Mo 01.11.1999
Zwischen Panik und Resignation bewegen sich die meisten Kommentare über die Zukunft Österreichs in den letzten Wochen. Tatsächlich stellen 27 Prozent der abgegebenen Stimmen für die FPÖ (1/5 der Wahlberechtigten) eine Rute im Fenster für MigrantInnen, ArbeitnehmerInnen, Frauen, Jugendliche und PensionistInnen dar. Doch welche Bedrohung geht von den Freiheitlichen tatsächlich aus? Und warum steht trotz Haiders Lob für die „ordentliche Beschäftigungspolitik“ im Dritten Reich und seinen Auftritten vor ehemaligen Angehörigen der Waffen-SS der Faschismus trotzdem nicht vor der Tür?
Die FPÖ an der Macht – ein unabwendbares Schicksal? Keineswegs: Genauso wenig wie die 27 Prozent am 3.Oktober vom Himmel gefallen sind, ist Haider als Kanzler eine „historische Notwendigkeit“. Aber weder Klestil noch die etablierten Parteien werden die FPÖ mittelfristig „verhindern“, sondern nur eine breite Bewegung von unten. Ohne eine solche Bewegung ist die weitere Integration der FPÖ in das politische System allerdings sicher, eine baldige Regierungsbeteiligung – in welcher Form auch immer – wahrscheinlich. Doch wie konnte es überhaupt soweit kommen?
Österreich ein NAZI-Land – die FPÖ eine NAZI-Partei?
Tatsache ist, dass die FPÖ-Äußerungen zum Nationalsozialismus und ihre rassistischen Parolen für ÖVP und SPÖ keinen Hinderungsgrund darstellen, mit dieser FPÖ (punktuell) zusammenzuarbeiten. Die ÖVP wählte Haider bereits zweimal zum Landeshauptmann in Kärnten und koaliert mit der FPÖ in Vorarlberg. SPÖ und ÖVP werden auch dieses Mal einen Freiheitlichen zu einem der drei Nationalratspräsidenten wählen. Haiders NS-Äußerungen und Überfremdungsplakate waren auch für 1,2 Millionen Menschen zumindest kein Grund, ihn nicht zu wählen. Rassismus und Liebäugeln mit dem braunen Rand sind kein Tabu – aus einer Vielzahl von Gründen: Der offizielle Umgang mit der NS-Vergangenheit gehört ebenso dazu, wie die ausländerfeindliche Gesetzgebung der letzten Jahre. Der Rassismus der FPÖ-Anhängerschaft darf weder entschuldigt noch verharmlost werden (ebensowenig wie jener anderer Parteien). Er stellt ein wachsenden Bedrohungspotential dar, das sich auf einer gewissen Stufe entladen könnte und es punktuell bereits tut – etwa in Übergriffen gegenüber ausländischen KollegInnen.
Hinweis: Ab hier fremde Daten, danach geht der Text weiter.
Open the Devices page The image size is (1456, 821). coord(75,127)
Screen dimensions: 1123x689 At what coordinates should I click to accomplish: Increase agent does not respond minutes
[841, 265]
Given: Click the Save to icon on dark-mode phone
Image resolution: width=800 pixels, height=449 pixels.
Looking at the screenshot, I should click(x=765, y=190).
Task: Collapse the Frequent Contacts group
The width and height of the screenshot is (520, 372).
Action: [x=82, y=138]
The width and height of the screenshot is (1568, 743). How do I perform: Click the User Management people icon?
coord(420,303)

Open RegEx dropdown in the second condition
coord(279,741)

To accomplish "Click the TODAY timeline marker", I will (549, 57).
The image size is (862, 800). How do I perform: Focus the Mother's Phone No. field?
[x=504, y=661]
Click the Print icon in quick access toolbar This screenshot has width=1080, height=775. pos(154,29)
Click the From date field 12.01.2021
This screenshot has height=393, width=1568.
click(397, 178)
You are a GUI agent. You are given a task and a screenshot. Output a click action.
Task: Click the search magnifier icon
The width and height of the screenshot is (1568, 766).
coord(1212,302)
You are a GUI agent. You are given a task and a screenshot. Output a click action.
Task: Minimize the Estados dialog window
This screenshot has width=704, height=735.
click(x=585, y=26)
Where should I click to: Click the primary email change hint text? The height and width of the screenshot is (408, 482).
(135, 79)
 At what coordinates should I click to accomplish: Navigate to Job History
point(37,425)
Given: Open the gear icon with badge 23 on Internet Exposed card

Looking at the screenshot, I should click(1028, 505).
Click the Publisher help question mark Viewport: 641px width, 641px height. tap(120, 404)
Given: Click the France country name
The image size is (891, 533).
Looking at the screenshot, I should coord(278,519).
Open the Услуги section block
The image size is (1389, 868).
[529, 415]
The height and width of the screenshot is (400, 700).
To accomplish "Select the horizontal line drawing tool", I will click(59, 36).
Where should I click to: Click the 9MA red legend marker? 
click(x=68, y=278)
Doch sind Haiders WählerInnen Faschisten? Ein wesentliches Merkmal faschistischer Bewegungungen bestand in deren Fähigkeit, ihre Anhänger zu organisieren. Die Freiheitlichen sind in dieser Hinsicht geradzu das Gegenteil einer faschistischen Massenpartei: Über 1,2 Millionen WählerInnen stehen gerade 40.000 Mitglieder gegenüber. Der freiheitliche Klubobmann Scheibner erklärte nach den Wahlen, dass die FPÖ trotz ihrer Erfolge im wesentlichen immer noch dieselbe Organisationsstruktur wie zu ihrer Zeit als 5-Prozentpartei Mitte der 80er Jahre besitzt. Die FPÖ besitzt keine SA, ja nicht einmal einen starken freiwilligen Ordnerdienst, mit dem sie auf Linke, MigrantInnen, ... einprügeln läßt.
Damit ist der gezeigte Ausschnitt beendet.